Continuing on, I'll stop. hee hee.
I look outside and see the gorgeous sun, and the only bit I can catch of it is in racing to my next class, so I cherish my weekends so much I've done absolutely jack squat in the hoemwork department the past two weekends! So rad! So rad. Yet again it is looking like a beautiful sunset, but I'm stuck in kretchmar answering the question, "Using the life and activities of Robert Hooke as a case study, analyze the social, intellectual and political dynamics that formed the historical context of the early Royal Society." Dude. I dunno. And I only missed ONE class period, and I've read the book, and I still do not know.
Staying alive, staying alive, staying allliiiiiiiiiiiiiiiiiii
4 Comments:
You can't do ALL the bitching!! I want a turn too :)
TESTS SUCK. BLAH. Late late nights and then waking up before the alarm clock from the sheer thought of accidentally sleeping in... GRRR.
Also annoying: I'm finding myself wanting to do out-of-class research/projects but don't really have the time to pursue them properly...

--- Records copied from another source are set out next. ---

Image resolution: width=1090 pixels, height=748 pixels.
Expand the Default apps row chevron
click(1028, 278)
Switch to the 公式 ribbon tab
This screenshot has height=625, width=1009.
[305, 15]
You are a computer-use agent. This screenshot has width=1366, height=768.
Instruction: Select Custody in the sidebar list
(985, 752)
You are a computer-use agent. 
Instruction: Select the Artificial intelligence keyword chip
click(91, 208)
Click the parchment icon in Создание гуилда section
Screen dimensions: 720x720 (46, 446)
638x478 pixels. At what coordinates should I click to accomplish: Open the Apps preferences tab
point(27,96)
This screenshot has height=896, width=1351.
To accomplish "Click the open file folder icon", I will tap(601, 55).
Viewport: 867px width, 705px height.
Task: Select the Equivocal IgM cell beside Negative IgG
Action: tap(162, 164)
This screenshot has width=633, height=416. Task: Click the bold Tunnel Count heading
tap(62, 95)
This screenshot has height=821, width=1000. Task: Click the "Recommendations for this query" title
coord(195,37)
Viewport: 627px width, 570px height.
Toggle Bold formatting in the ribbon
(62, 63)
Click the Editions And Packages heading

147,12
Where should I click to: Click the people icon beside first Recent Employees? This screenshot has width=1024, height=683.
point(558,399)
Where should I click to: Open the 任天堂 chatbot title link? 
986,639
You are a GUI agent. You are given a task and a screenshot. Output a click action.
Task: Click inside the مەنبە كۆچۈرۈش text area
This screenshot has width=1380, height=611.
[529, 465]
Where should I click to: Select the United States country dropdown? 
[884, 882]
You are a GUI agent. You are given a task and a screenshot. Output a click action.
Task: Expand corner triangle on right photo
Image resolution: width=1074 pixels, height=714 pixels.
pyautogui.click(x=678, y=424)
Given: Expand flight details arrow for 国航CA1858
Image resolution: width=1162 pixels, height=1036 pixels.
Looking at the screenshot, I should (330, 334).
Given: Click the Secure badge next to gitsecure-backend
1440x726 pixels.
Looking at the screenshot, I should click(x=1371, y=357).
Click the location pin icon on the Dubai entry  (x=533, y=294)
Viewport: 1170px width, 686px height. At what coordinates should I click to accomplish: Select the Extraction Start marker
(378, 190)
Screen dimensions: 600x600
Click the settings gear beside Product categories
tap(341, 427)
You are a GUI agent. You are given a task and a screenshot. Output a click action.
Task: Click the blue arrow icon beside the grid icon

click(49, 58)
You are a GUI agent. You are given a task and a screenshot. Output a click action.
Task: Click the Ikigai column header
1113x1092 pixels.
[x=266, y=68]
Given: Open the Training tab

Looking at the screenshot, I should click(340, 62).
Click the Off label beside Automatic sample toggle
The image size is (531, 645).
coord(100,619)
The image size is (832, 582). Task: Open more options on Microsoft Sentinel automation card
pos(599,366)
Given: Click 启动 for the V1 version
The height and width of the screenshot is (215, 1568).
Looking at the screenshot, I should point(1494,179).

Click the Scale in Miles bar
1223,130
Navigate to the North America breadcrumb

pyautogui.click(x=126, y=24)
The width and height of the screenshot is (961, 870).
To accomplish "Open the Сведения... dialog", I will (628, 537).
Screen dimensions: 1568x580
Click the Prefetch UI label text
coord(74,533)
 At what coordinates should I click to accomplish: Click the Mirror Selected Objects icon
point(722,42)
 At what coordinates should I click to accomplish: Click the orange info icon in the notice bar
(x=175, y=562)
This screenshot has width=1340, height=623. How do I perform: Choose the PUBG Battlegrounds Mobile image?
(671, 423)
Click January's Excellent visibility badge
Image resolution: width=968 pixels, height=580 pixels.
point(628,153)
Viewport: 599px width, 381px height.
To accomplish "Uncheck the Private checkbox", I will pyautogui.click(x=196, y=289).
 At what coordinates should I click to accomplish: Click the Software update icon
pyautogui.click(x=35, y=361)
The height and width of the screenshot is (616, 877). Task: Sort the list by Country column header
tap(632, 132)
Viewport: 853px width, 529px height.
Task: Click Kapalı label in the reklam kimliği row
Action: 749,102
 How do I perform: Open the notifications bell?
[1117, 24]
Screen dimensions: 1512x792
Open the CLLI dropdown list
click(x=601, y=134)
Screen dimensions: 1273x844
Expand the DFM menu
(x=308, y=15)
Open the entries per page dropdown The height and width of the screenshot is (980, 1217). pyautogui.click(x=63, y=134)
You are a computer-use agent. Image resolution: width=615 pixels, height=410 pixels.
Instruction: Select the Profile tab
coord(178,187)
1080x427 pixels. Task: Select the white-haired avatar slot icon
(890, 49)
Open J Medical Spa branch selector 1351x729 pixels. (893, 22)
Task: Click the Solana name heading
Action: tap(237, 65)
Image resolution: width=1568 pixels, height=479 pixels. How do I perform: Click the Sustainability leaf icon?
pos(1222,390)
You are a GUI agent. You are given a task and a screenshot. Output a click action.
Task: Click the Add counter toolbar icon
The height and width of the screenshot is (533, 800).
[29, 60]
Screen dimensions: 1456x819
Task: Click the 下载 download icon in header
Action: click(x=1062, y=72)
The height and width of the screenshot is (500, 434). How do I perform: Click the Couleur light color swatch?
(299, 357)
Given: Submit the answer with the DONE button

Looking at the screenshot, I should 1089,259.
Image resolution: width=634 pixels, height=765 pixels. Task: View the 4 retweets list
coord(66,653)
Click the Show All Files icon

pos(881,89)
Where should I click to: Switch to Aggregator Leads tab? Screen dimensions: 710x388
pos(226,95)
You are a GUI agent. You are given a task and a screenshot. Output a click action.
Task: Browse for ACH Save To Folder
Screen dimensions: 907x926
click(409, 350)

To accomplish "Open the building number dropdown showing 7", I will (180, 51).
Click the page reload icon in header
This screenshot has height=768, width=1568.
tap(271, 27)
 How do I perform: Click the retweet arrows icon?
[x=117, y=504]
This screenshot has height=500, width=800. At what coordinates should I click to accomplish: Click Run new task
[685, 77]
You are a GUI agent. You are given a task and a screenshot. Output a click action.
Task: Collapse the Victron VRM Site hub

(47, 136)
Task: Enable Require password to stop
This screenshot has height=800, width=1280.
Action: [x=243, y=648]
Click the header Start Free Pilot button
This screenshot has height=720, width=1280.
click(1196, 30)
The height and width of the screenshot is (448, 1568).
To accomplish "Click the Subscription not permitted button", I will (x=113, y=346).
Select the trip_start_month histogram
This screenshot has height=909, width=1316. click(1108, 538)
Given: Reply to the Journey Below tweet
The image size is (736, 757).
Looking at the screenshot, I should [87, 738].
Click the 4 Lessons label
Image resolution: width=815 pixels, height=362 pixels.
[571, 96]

"a beautiful sunset, but I'm stuck in kretchmar" Sadly, this sounds all too familiar. That will probably be my destiny for tomorrow as well. Ah well, enough for my bitch fest.
LIFE IS BEAUTIFUL!
I know exactly what you mean! School tears you down... that's why I left Engineering after a year, not that it was much harder than the alternative, but because it was full of so many classes that had nothing to do with my career goals. But I guess college is designed to baptize us with fire, and make us productive -- we learn how to learn, I suppose. I've watched many sunsets from Kretchmar, and sadly, a few rises.
I sometimes struggle with motivation on doing that which I need to do, but don't like doing. I can program, design webpages, read random stuff on wikipedia, or blog for hours and hours though. I think life will be better once I am doing a job I enjoy. One can hope this will be the case.
I have yet to see a Kretchmar sunrise.... I hope I don't have to, either!!!!!!!!!!
Ok maybe I'm not done with my bitch fest... For my own sanity, I will leak a bit more out here.
Programming class blows - the cheaters get rewarded with high grades from copying another student's code from 2 years ago while the students that put time and energy into understanding and writing code get mediocre grades.
I'm getting sick and so I'm sure that doesn't help, but between last night and tonight I've been rather depressed, distraught, and demoralized.
Maybe it's just because my weekends are just SO BLOODY GREAT!